Untitled

Possible answers: Yes, No or Maybe (needs more refinement)

1) The description below is for an algorithm that is used in machine learning. Is it a classification algorithm?
1. A linear function is used to compute a predicted output, from a given input
2. The linear function predicts the probability that the given input is an instance of a successful event.
3. Our model is trained on training data to find the the best coefficients for the linear function.
4. Given new data, the model will tell us the probability that the new instances will successful or unsuccessful based on a probability baseline of 50%

Answer: Yes

Reason: We are teaching a learning agent to predict if new instances belong to different classes. In this case, it is a binary classification because there are only 2 classes: successful or unsuccessful. In fact, this is a very high level description of Logistic Regression (a statistical regression technique that is used in machine learning for classification tasks, because it predicts classes, not specific values).

Question 2) Given the loudness of a song, I want my model to predict the estimated number of beats per minute that it will have. Is this classification?

Answer: No

Reason: This is not a classification task because whilst BPM takes discrete values, it is theoretically a countably infinite measure - they do not form a finite set of discrete values which have sufficient numbers of instance for each number (or proposed “category”) of BPM. It is more easily measured by a model which predicts a value (regression) than a model that predicts a category.


Question 3) Given the historical performance of three teams, I want my model to predict their ranking in a competition this coming year. Is this classification?

Answer: Maybe (needs more refinement)

Reason: This depends on the approach taken to the problem and its context. If the competition uses a consistent scoring metric, we can use the historical data to predict the score and then deduce the team ranking. However, that would not be a classification task.

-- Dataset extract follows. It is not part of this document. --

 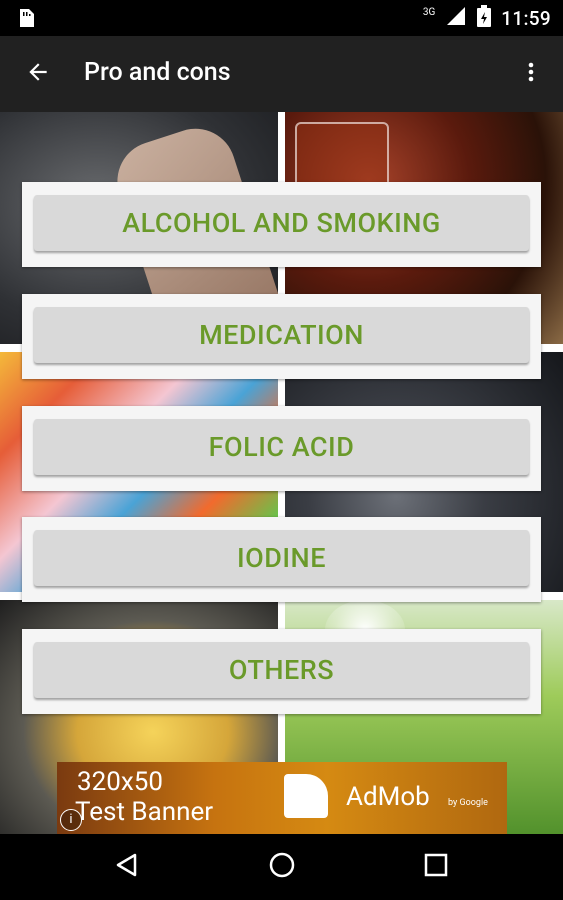 I want to click on overflow-menu-button, so click(x=531, y=74).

If we are trying to predict whether each team’s likelihood of winning the competition and then deducing the ranking from their probability of winning, then it would be a binary classification task with probabilities of confidence.


Question 4) Which of these encoding methods is not useful for generating ONE new column of numerical categories from worded categories?


- Find and Replace
- One Hot Encoding - CORRECT ANSWER
- Scikit-learn’s Label Encoder